Zittingsplaats Groningen
Bestuursrecht
zaaknummer: NL21.11775

uitspraak van de meervoudige kamer in de zaak tussen

[naam], eiser

V-nummer: [nummer]
(gemachtigde: mr. A.M.I. Eleveld),
en

de staatssecretaris van Justitie en Veiligheid, verweerder

(gemachtigde: mr. F.W.A. Croonen).

ProcesverloopBij besluit van 14 juli 2021 (het bestreden besluit) heeft verweerder de aanvraag van eiser om verlening van een verblijfsvergunning asiel voor bepaalde tijd afgewezen als kennelijk ongegrond op grond van artikel 30b, eerste lid, aanhef en onder j, van de Vreemdelingenwet 2000 (Vw 2000). Tevens heeft verweerder aan eiser op grond van artikel 66a van de Vw 2000 juncto artikel 6.5a, vijfde lid, aanhef en onder c, van het Vreemdelingenbesluit 2000 (Vb 2000) een inreisverbod voor de duur van tien jaar opgelegd.

Eiser heeft tegen het bestreden besluit beroep ingesteld. Op 27 juli 2021 heeft eiser de gronden van beroep ingediend.
Verweerder heeft een verweerschrift ingediend.
Eiser heeft op 11 maart 2022 twee keer aanvullende stukken ingediend.
De rechtbank heeft het beroep, tezamen met de zaak NL21.11776, op 22 maart 2022 op zitting behandeld. Eiser is verschenen, bijgestaan door zijn gemachtigde. Verweerder heeft zich laten vertegenwoordigen door zijn gemachtigde.

Overwegingen

1.1
Eiser stelt van Syrische nationaliteit te zijn en te zijn geboren op [geboortedatum].
1.2
Eiser heeft ter ondersteuning van zijn aanvraag om verlening van een verblijfsvergunning asiel in Nederland aangevoerd dat hij in de periode 2006-2008 in Syrië zijn militaire dienstplicht heeft vervuld. Eiser heeft daarover verklaard dat hij gestationeerd is geweest bij een politiebureau. Zijn werkzaamheden bestonden voornamelijk uit het handhaven van de openbare orde in de omgeving van Damascus, zoals het bewaken van sportwedstrijden. In juli 2011 is eiser als reservist opgeroepen. Hij heeft in die periode tot in het jaar 2013 voornamelijk in de regio Idlib gediend. In deze periode is hij ook enkele keren gedeserteerd. Over deze periode heeft eiser in het eerste gehoor verklaard dat zijn taak was “het met stokken optreden tegen demonstranten”.

• _RUWE GEGEVENS_:
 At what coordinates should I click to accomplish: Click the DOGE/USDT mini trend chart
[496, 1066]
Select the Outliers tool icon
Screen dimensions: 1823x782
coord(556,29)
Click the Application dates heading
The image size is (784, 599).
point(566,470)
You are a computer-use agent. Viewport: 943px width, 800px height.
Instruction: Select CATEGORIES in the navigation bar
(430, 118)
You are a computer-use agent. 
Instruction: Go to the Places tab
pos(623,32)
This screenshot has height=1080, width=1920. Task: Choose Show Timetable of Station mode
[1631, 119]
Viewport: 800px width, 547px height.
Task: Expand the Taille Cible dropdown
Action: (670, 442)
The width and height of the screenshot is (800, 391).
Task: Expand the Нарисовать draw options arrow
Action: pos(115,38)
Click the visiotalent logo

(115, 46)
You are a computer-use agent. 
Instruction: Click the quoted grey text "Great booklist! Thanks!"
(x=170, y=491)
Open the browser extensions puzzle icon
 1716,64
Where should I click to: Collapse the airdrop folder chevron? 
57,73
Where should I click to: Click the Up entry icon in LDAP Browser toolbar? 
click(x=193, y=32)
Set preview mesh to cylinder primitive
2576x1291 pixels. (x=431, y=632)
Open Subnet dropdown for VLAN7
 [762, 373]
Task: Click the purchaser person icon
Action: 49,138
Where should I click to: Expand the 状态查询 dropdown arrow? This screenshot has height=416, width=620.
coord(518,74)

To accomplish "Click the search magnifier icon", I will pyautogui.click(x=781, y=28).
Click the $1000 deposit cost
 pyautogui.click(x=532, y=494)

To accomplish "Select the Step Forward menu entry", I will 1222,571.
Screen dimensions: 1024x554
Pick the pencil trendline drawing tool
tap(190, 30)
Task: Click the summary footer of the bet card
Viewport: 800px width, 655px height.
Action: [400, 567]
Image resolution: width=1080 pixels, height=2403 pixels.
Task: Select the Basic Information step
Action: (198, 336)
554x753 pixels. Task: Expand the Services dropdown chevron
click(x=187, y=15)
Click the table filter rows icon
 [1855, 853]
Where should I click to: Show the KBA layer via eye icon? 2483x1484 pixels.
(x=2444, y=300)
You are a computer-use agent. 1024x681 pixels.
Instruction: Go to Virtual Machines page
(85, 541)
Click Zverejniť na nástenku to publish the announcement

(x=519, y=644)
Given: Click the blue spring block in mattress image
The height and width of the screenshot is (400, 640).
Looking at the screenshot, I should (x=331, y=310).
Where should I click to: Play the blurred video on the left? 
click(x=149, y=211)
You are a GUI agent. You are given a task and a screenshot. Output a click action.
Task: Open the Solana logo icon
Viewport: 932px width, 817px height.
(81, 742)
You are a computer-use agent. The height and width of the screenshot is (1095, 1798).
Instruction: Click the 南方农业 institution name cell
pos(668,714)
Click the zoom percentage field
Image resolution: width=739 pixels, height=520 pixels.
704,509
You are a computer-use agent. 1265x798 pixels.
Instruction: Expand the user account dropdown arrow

• _OPDRACHT_: Typ uit de uitspraak letterlijk over vanaf de woorden "ProcesverloopBij besluit van" tot en met "aanvullende stukken ingediend.".

• _ANTWOORD_:
ProcesverloopBij besluit van 14 juli 2021 (het bestreden besluit) heeft verweerder de aanvraag van eiser om verlening van een verblijfsvergunning asiel voor bepaalde tijd afgewezen als kennelijk ongegrond op grond van artikel 30b, eerste lid, aanhef en onder j, van de Vreemdelingenwet 2000 (Vw 2000). Tevens heeft verweerder aan eiser op grond van artikel 66a van de Vw 2000 juncto artikel 6.5a, vijfde lid, aanhef en onder c, van het Vreemdelingenbesluit 2000 (Vb 2000) een inreisverbod voor de duur van tien jaar opgelegd.

Eiser heeft tegen het bestreden besluit beroep ingesteld. Op 27 juli 2021 heeft eiser de gronden van beroep ingediend.
Verweerder heeft een verweerschrift ingediend.
Eiser heeft op 11 maart 2022 twee keer aanvullende stukken ingediend.